Writing Incomplete Requirements

incomplete puzzle

Writing Complete requirements is one of the twelve elements of writing good requirements. Sometimes, you don’t have the opportunity to finish the job, and are forced to write incomplete requirements. How would you go about doing that?

Limited Time For Writing Requirements

Some projects dedicate enough time to define the requirements. “Enough” is a subjective term, but the precise definition isn’t the point. Your project probably doesn’t allocate enough resources to do everything you want with requirements. Also note – this is not an iterative vs. non-iterative discussion. BUFR (big up front requirements) have an obvious and easy to measure allocation of time and resources dedicated to requirements management. Agile processes and approaches that define “requirements as you go” also allocate time and resources to requirements management. It might not be tracked as such, but the allocation is still there.

timebox

Regardless of the process you choose, your requirements gathering activities will want to exceed the allocated capacity. In our article about managing software delivery with timeboxes, we presented four alternative solutions:

  • Increase Time to finish everything.
  • Increase Cost / Resources to finish everything.
  • Finish a subset of the work.
  • Reduce the quality of the deliverables.

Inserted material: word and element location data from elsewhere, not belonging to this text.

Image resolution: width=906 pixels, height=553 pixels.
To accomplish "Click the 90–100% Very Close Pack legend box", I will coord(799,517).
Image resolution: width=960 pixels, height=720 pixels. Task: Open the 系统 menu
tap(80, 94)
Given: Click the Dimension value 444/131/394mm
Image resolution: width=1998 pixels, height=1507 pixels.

A single deliverable is a combination of both content and quality.

quality and functionality

By analogy, the same is true of requirements. You can deliver a use case poorly or well. Delivering it well takes more time.

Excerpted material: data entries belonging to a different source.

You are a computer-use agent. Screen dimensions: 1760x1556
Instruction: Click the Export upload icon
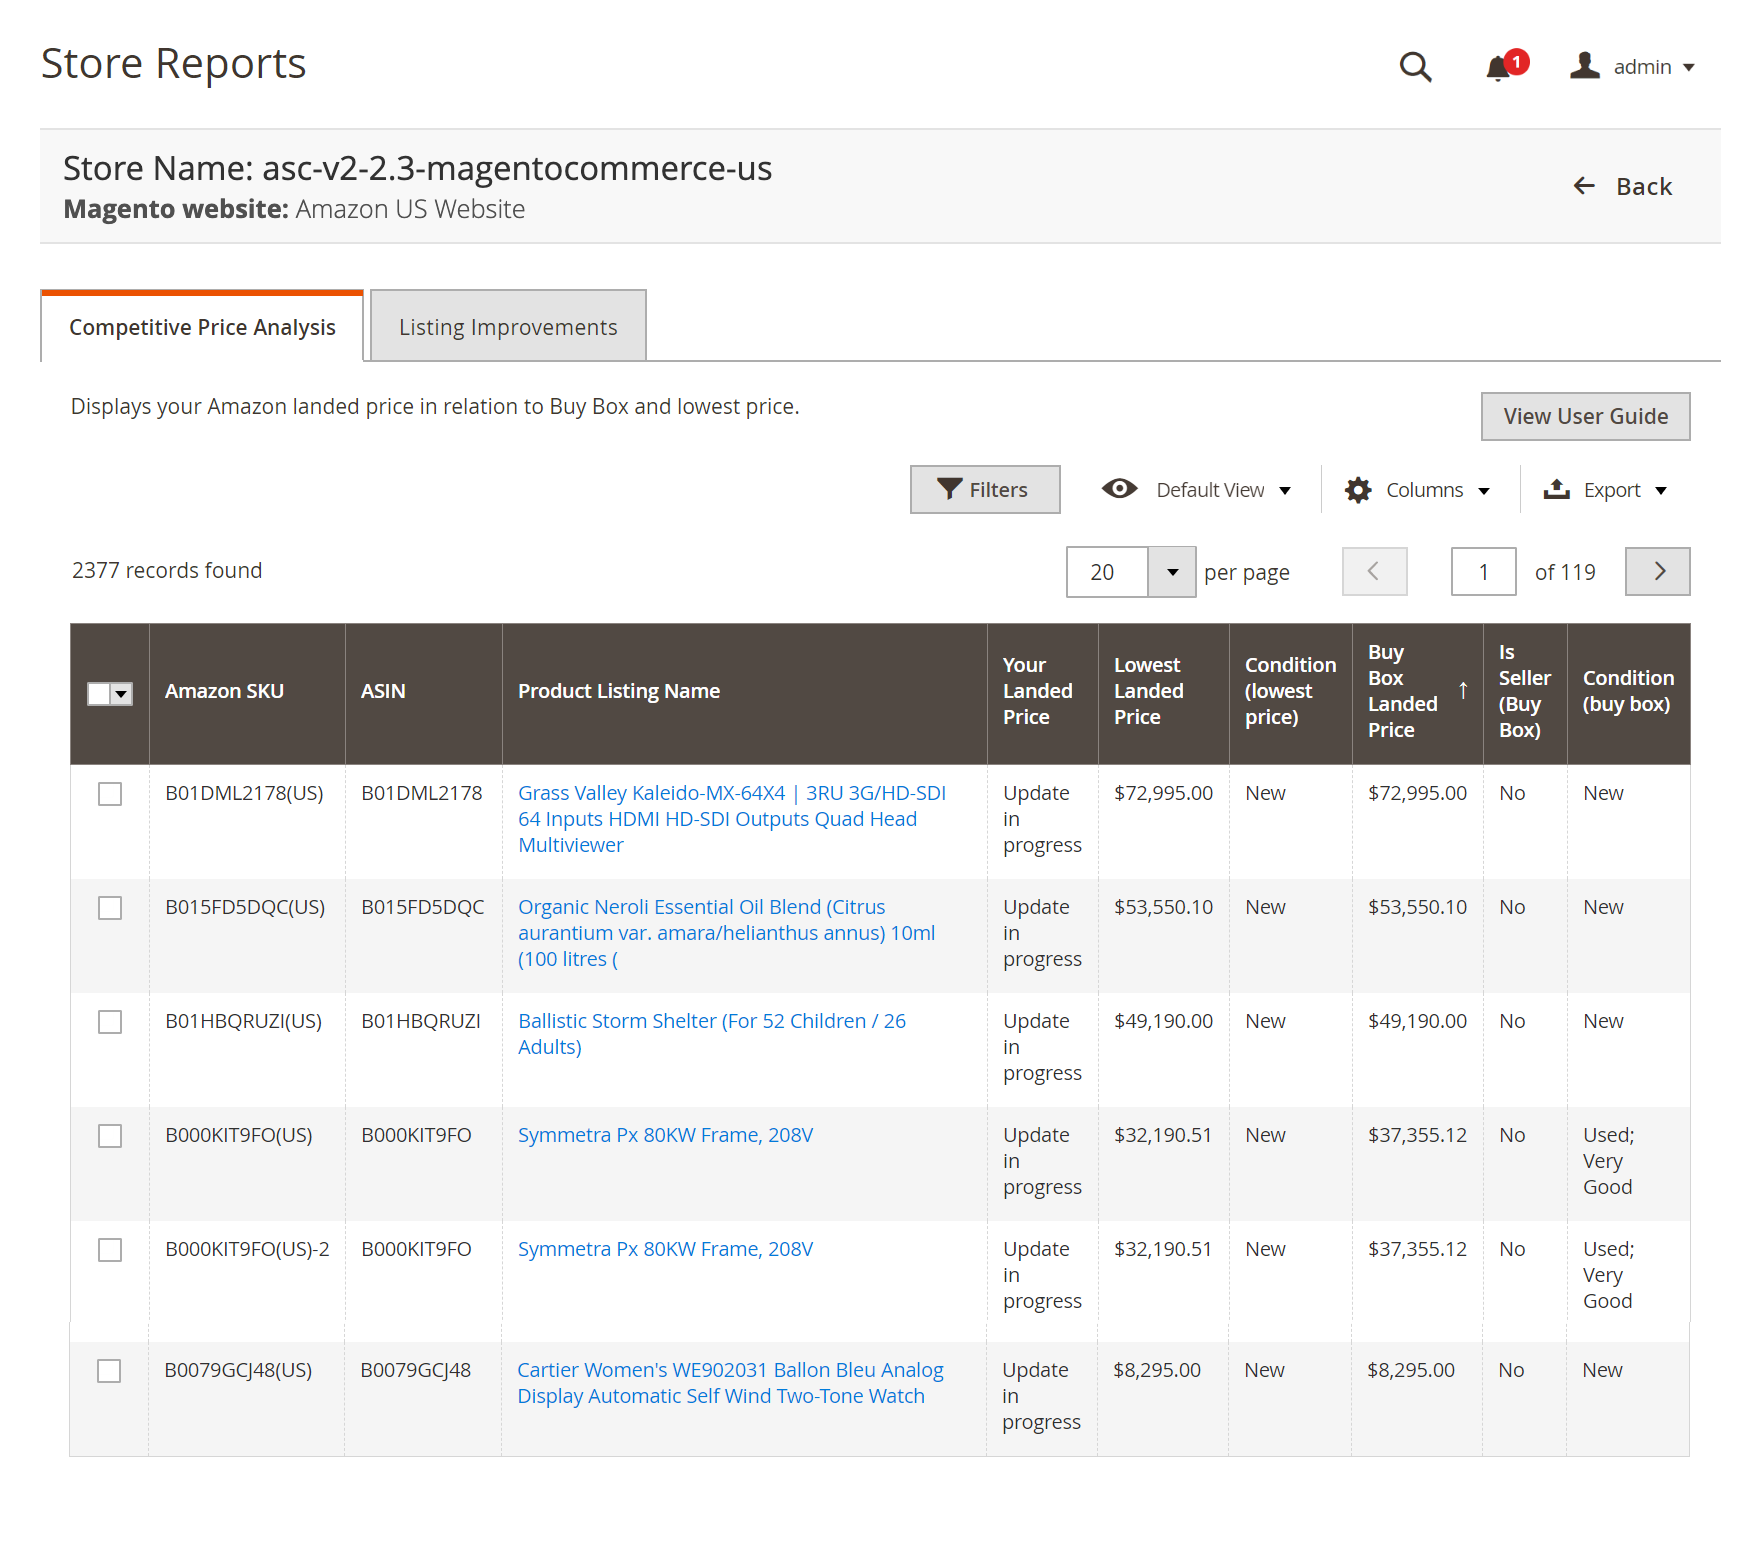(x=1556, y=489)
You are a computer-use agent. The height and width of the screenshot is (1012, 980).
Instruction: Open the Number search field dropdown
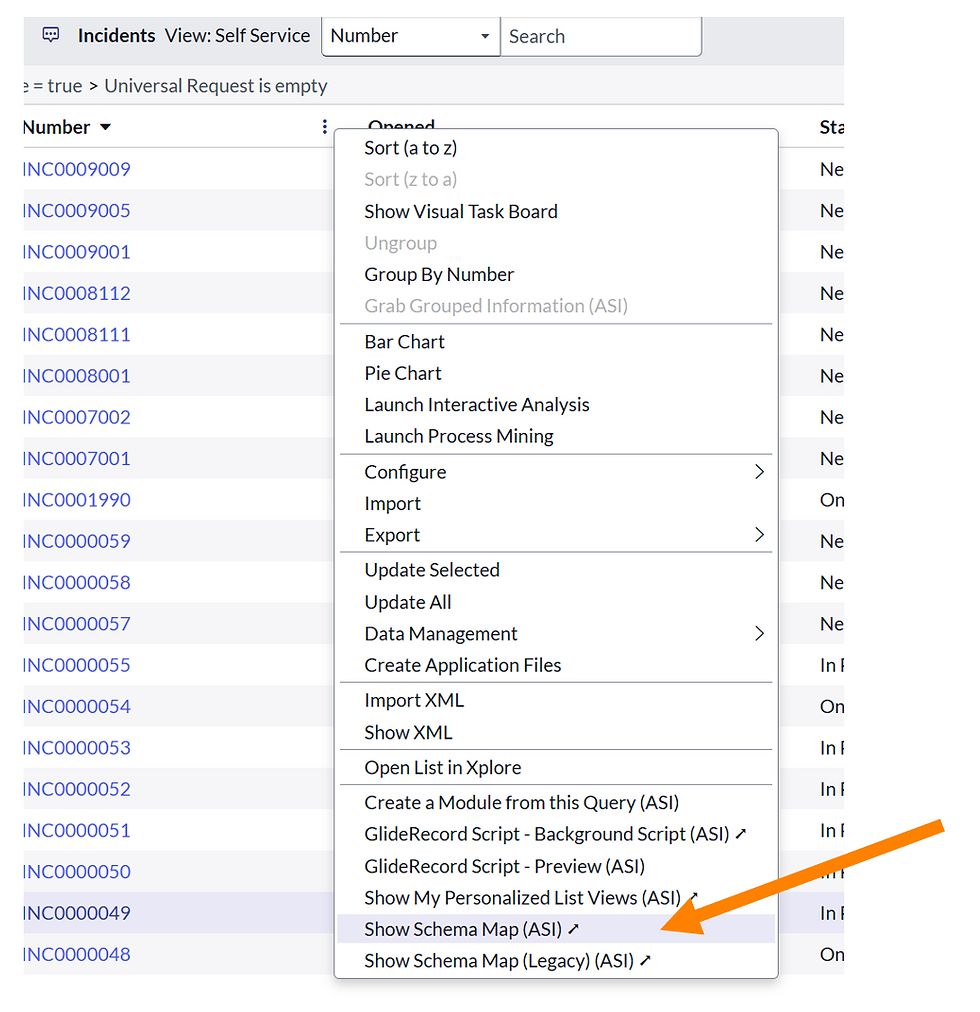click(410, 36)
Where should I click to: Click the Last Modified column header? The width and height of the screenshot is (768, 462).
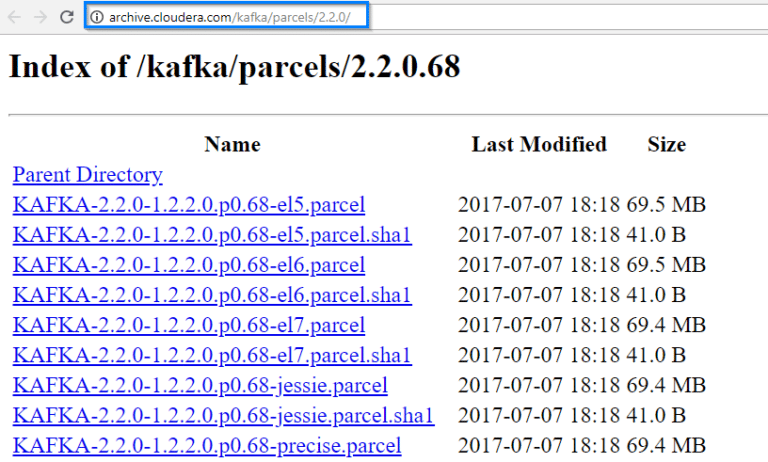539,144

Finishing A Subset of the Requirements

There are times that you can’t increase staff (or when Brooke’s law prevents that from being effective). There are times when you can’t delay the product. This leaves you with two choices – reduce quality or reduce quantity.

Suzanne Robertson has just written an article at the Requirements Networking Group site describing how to approach reducing the quantity. Suzanne’s approach involves working with stakeholders to identify which requirements to write first. Check it out.

The first comment there raises the point that this may be impractical – to deliver less than was promised. It is a very valid concern, and one of the areas that many iterative projects struggle with. Join in on the conversation there or here.

  • Scott Sehlhorst

    Scott Sehlhorst is a product management and strategy consultant with over 30 years of experience in engineering, software development, and business. Scott founded Tyner Blain in 2005 to focus on helping companies, teams, and product managers build better products. Follow him on LinkedIn, and connect to see how Scott can help your organization.

2 thoughts on “Writing Incomplete Requirements

  1. There are times when the scope/time/cost factors will force a PM or BA to write requirements for only a subset of functionality. Usually, I have walked into these projects mid-stream. It isn’t fun. It is especially NOT fun when the team has no established methodology. They don’t know that what you have produced is less than ideal, and run with the incomplete Requirements as though they are gospel, yet not understood for what they are.

    In these cases, there are often other factors working against you (the aforementioned scope/time/cost constraints, usually), and the project is in a less-than-optimal position. I think that the ability to effectively manage these types of projects separates PMs with *talent* from PMs with certification.

    Always fun to write Requirements on the run :)

    And it’s even more fun when a scope iteration impacts you in a way you didn’t anticipate.

    I am enjoying your blog. You address a lot of interesting topics in a way I find easy to digest.

    Best,

    Josh Milane

  2. Hey Josh, thanks for commenting.

    I’ve definitely walked into the “can’t get it all done” situations too – usually when being parachuted in to help out a project that was initially staffed with people who couldn’t deliver, or a project who’s sponsors had impractical expectations – often mis-set by vendors.

    Great observations about the impact of people not knowing that what you are delivering is partial. One approach to mitigating that affect is to use breadth first coverage of requirements / use cases. In other words, define the use case names, then use case briefs, then formal use cases. Each discrete deliverable is “complete” with a particular level of rigor, and people can be confident that the formal use cases are complete, while the use case briefs will require additional effort.

    I’m not sure there is a reasonable way to address other requirements artifacts, other than managing their status (e.g. draft form vs fully vetted) with some custom attributes.

    And thanks very much for the positive feedback! Keep reading and commenting.